Adapun hal-hal yang menjadi sebabnya adalah sebagai berikut:

1.      Negara Republik Indonesia Serikat (RIS) tidak sesuai dengan cita-cita proklamasi 17 Agustus 1945

2.      Pada umumnya rakyat Indonesia tidak puas dengan hasil KMB yang melahirkan negara RIS.

3.      Dengan  sistem  pemerintahan  federal  berarti  melindungi  manusia

Indonesia yang setuju dengan penjajah belanda.

Akhirnya pada tanggal 17 Agustus 1950 negara RIS secara resmi dibubarkan setelah melalui beberapa proses dan kembali ke Negara Kesatuan Republik Indonesia.


Negara kesatuan adalah negara berdaulat yang diselenggarakan sebagai satu kesatuan tunggal dimana pemerintah pusat adalah yang tertinggi dan satuan-satuan subnasonalnya hanya menjalankan kekuasaan-kekuasaan yang dipilih oleh pemerintah pusat untuk didelegasikan.

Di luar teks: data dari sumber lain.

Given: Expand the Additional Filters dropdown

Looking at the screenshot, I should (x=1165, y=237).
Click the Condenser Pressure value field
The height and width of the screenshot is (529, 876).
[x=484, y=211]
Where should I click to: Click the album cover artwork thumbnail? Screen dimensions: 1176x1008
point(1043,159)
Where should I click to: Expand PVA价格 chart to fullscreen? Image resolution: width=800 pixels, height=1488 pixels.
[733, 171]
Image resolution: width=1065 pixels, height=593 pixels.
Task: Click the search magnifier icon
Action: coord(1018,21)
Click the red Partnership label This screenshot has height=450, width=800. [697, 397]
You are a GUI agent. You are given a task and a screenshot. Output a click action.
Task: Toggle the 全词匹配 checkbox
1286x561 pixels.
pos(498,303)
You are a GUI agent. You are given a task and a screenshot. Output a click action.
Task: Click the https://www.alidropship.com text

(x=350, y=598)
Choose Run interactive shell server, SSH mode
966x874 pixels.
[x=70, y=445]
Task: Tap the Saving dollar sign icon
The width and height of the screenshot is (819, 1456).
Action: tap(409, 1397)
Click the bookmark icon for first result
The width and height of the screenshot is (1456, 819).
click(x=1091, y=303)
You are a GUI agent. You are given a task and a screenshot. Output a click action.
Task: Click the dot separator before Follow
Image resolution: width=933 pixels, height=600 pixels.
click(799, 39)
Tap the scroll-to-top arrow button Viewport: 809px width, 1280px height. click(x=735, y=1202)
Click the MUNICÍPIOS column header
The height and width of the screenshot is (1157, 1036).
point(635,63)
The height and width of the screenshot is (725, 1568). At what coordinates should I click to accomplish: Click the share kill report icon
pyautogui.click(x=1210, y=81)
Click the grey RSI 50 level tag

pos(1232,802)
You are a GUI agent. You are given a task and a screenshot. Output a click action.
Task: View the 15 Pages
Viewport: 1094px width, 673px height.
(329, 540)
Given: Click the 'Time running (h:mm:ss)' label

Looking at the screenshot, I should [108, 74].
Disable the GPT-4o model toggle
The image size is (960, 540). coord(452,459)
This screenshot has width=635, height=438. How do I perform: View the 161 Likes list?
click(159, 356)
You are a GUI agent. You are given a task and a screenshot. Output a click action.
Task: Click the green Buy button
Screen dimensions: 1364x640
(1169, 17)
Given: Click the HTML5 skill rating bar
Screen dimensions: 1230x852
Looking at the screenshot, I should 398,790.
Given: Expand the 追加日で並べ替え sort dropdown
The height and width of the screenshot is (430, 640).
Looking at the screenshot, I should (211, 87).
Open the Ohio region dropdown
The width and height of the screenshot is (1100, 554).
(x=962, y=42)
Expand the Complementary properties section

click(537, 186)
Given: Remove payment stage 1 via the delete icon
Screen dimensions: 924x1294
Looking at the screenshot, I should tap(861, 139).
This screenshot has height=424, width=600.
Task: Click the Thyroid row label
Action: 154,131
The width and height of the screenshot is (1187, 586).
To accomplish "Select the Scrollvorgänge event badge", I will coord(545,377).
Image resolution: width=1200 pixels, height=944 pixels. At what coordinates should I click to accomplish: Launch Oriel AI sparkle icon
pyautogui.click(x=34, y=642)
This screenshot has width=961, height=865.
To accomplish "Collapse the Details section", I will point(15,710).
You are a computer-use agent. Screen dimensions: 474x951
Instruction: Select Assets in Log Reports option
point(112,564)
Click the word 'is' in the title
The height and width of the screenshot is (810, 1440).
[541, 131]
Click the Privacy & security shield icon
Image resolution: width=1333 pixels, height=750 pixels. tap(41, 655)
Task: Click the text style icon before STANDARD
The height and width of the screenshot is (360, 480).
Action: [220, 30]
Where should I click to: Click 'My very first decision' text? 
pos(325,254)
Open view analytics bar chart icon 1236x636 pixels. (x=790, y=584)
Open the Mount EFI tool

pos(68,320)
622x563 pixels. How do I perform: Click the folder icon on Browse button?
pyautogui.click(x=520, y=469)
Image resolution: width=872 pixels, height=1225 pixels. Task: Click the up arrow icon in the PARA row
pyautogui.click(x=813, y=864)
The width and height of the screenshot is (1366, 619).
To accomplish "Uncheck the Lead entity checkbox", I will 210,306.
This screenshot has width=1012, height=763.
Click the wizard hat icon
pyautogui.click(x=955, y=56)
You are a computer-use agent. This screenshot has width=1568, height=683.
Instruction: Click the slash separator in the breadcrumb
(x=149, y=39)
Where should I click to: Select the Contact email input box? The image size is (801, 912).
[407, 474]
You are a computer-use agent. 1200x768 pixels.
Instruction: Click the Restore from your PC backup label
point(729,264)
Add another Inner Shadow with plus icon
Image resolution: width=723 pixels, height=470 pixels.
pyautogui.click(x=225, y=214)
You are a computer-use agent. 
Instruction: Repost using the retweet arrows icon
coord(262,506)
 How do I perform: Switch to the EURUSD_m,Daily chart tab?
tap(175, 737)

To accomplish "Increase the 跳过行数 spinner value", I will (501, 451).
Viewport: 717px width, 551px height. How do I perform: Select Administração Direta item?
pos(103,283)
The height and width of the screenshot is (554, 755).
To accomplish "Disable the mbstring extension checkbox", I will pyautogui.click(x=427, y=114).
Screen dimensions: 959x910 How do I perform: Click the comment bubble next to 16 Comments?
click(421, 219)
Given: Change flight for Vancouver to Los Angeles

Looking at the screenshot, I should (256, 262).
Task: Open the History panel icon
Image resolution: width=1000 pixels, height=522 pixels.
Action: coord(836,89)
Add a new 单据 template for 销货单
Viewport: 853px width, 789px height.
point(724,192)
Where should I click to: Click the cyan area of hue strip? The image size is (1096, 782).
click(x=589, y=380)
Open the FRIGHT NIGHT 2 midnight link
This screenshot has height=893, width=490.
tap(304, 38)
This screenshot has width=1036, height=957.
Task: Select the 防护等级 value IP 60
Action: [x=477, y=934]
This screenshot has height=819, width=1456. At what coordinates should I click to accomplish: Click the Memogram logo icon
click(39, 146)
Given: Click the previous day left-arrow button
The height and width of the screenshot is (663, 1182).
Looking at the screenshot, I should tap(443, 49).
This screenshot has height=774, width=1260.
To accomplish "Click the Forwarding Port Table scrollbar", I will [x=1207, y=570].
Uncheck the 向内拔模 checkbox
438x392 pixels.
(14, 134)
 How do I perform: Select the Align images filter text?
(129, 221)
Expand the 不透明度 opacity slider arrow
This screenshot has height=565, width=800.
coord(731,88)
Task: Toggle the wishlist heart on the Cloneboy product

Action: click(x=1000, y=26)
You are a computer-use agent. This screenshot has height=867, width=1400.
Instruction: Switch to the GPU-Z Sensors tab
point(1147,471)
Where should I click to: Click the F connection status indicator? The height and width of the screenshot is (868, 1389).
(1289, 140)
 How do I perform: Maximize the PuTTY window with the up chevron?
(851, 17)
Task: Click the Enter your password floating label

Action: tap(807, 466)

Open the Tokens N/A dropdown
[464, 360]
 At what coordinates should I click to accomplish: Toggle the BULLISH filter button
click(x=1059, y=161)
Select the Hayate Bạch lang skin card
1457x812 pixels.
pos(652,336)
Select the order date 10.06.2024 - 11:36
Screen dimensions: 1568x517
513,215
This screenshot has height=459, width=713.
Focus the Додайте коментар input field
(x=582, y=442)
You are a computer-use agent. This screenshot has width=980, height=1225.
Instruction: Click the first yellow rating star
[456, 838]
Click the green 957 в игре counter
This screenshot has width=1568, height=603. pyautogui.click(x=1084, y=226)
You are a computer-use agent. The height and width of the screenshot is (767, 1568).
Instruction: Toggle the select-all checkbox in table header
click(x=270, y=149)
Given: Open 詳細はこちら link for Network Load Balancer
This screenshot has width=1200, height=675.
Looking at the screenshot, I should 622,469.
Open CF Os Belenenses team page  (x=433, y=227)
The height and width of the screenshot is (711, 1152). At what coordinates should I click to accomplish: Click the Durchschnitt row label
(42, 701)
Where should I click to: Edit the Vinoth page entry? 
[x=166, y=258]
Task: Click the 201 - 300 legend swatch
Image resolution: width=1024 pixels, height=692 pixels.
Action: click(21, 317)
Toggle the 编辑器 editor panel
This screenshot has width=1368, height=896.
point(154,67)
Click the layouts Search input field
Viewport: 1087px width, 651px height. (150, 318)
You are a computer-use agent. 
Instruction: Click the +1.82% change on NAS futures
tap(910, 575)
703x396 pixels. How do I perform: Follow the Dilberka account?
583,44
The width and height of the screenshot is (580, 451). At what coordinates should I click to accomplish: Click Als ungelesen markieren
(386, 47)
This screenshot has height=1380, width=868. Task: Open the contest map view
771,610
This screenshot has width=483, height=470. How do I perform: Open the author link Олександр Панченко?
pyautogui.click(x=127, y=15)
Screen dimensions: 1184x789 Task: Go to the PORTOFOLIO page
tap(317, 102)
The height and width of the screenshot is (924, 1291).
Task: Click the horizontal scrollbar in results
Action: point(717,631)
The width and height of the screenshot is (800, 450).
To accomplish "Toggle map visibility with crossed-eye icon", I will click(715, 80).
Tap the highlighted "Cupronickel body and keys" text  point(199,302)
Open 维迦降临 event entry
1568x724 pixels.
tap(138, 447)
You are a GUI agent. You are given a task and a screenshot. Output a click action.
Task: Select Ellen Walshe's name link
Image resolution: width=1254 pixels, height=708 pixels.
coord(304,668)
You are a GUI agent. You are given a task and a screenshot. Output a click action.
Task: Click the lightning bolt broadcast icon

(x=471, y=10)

Negara Kesatuan Republik Indonesia (NKRI) sebagaimana yang tercantum dalam Pembukaan Undang-Undang Dasar 1945 adalah bentuk

2 | M e n j a g a  K e u t u h a n  N K R I  D e n g a n  P a n c a s i l a






negara yang terdiri dari banyak wilayah atau kepulauan yang tersebar dengan keanekaragaman adat, suku, budaya, dan keyakinan yang memiliki tujuan dasar menjadi bangsa yang merdeka, berdaulat, bersatu, adil dan makmur dengan pemerintah melindungi segenap bangsa Indonesia dan seluruh tumpah darah Indonesia serta mewujudkan kesejahteraan umum, mencerdaskan kehidupan bangsa dan ikut melaksanakan ketertiban dunia.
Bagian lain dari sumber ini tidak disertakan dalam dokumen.